Dynisco operating margin, that appears to have been a negative mix drag on energy.
And I was wondering if you could elaborate to the extent that that was a negative in that business?
- Chairman and CEO
Yes, well what happens, is you get the intangible amortization of a non-cash item, which was in the quarter for Dynisco was $2 million or slightly above it.
And then you've got the inventory step-up.
So you had $3 million of noncash exposure in the energy segment because of Dynisco and AC in the quarter.
- Analyst
But the $2 million stays?
- Chairman and CEO
Yes.
The amort.
will stay, the noncash amort., yes.
- Analyst
Very good.
Thank you.
Operator
We'll take our next question from Christopher Glynn with CIBC.
- Analyst
I have a question on investments as well.
I know the CapEx is low.
But in terms of --you talk a lot about different cross pollination opportunities in the portfolio, leveraging acquisitions and a lot of new product introductions.
So, is there an opportunity to step-up the investment in the sales force to really push all of these opportunities?
- Chairman and CEO
I think if you look at our SG&A expense, you see we spend a lot of money developing direct sales forces to reach our end users throughout the world.

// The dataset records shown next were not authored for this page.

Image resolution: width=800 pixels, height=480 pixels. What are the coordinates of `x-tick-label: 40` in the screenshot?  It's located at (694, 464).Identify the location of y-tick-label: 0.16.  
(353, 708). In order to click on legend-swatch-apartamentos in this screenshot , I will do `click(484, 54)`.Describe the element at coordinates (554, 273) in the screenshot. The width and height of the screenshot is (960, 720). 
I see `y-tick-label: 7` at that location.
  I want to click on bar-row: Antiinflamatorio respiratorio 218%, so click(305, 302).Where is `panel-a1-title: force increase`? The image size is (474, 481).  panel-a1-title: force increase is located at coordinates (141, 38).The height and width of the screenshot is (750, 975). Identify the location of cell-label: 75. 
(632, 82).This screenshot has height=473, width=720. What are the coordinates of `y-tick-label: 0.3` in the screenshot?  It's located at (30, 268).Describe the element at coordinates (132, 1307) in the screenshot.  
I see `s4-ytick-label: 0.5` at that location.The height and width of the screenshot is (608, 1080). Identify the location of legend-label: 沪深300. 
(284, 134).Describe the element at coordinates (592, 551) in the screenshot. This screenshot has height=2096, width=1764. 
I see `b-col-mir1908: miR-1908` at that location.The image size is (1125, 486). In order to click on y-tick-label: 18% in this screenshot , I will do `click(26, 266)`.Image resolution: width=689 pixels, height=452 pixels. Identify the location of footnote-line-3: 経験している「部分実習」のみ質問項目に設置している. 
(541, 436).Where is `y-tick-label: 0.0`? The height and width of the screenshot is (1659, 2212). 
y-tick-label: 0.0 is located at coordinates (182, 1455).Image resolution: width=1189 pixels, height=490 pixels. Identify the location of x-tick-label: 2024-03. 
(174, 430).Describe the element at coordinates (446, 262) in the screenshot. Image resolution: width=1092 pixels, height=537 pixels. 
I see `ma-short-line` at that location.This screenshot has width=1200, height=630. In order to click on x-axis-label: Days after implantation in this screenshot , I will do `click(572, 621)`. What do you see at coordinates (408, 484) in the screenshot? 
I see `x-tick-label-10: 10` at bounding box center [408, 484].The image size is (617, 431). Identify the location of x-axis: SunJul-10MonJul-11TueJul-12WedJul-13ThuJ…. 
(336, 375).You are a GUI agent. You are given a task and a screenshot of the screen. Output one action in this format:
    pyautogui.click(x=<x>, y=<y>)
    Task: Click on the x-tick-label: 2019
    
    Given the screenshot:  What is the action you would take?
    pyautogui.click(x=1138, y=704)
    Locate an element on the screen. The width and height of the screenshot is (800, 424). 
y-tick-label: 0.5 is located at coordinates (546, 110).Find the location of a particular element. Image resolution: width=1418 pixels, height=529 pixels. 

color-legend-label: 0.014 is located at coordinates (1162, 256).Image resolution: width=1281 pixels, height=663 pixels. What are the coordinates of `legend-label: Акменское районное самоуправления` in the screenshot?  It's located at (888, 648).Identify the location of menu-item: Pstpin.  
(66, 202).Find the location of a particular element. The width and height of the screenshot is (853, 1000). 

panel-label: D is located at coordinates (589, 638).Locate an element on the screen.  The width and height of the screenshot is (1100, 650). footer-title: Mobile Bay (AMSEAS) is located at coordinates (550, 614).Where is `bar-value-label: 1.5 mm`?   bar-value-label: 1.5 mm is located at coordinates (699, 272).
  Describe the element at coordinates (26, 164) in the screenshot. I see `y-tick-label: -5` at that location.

So, additional cost in the SG&A area is not required.
- Analyst
And on the Roda acquisition, how would you rate revenue synergies opportunity in terms of, what do you like better?
Do you -- that gives you better access into the oil sands or taking their stuff more global?
- Chairman and CEO
Both should be really good.
They have a dominant position in their home base, in oil sand, so I -- as for the business growth, they will continue to growth.
But their growth will be predicated on our ability take their products globally.
We'll get some internal synergies from having the people who contact Roda directly.
We give Roda a broader application of balance and controls for applications, so they will sell more of our product.
Their product is so pre-eminent that they don't have virtually a sales force -- you call and you ask for this by brand because it's a regulatory requirement to have a certain kind of technology.
And they have that, so, they don't have much competition.
- Analyst
Got you.
Thanks very much.
- Chairman and CEO
You're welcome.
Operator
That concludes today's question-and-answer session.
I'll return the call back to John Humphrey for any additional or closing remarks.
- CFO
Thank you, Matt.
And thank you everyone for joining us this morning.
I will be available for later on.
And of course, all of the information that we just went through is available on replay that you can dial into.
Thanks to everyone and we'll talk on to you again in three months.
Operator
Thank you, that does conclude today's conference call, you may disconnect at any time.